Four Asset Base case Permanent Portfolio System:
The base case system uses only the 4 core assets and variable leverage.
The system has a compound annual return of 12% with a 13% drawdown since 1992.
Most importantly it has behaved well in recent market corrections.
Moving Forward – Expanded Assets in the new Permanent Portfolio
On top of these ‘layers’ we introduce three more assets that provide a slightly larger opportunity for diversification and a slight bias towards increasing rates. The corresponding ETFs are CWB, TIP and PCY.
Since 2007 the expanded strategy gave an annual return of 12% with a maximum drawdown of 6.74%. An impressive number, especially the drawdown, for a conservative investor.
Running through a parameter’s test we still come up with Sortino ratios between 1 and 1.8 and drawdowns below 12%.
Robustness of the new Permanent Portfolio
But is there a bias in the look-back of the Timing rule? Is the 200-day simple moving average chosen “after-the-fact”?
Well, because of the multiple ‘layering’, results seem robust in terms of picking look-back period. In other words, momentum and timing are, in some ways, similar in their effect. If an asset underperforms, it will go underweight using the momentum rule until it crosses its own average and then will be sold. So shifting through parameters in timing or momentum will have less effect than if they stood as single rules.
As for selection bias, keep in mind that the main 4 assets have been tested ‘out-of-sample for some 20 years.
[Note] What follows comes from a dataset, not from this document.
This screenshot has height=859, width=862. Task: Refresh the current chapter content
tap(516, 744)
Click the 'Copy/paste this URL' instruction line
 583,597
The additional three assets, TIPS, Convertible Bonds and Foreign bonds are lower volatility assets that could provide an additional edge in the current environment and should not add excessive risk to the strategy.
Backtesting Bias of Browne´s Permanent Portfolio
Backtesting a strategy does not mean that backtested returns guarantee future returns.
It does mean that one has thought about the strategy and detailed it enough as to create rules that keep an investor disciplined and protect him from his own emotions and the daily market noise.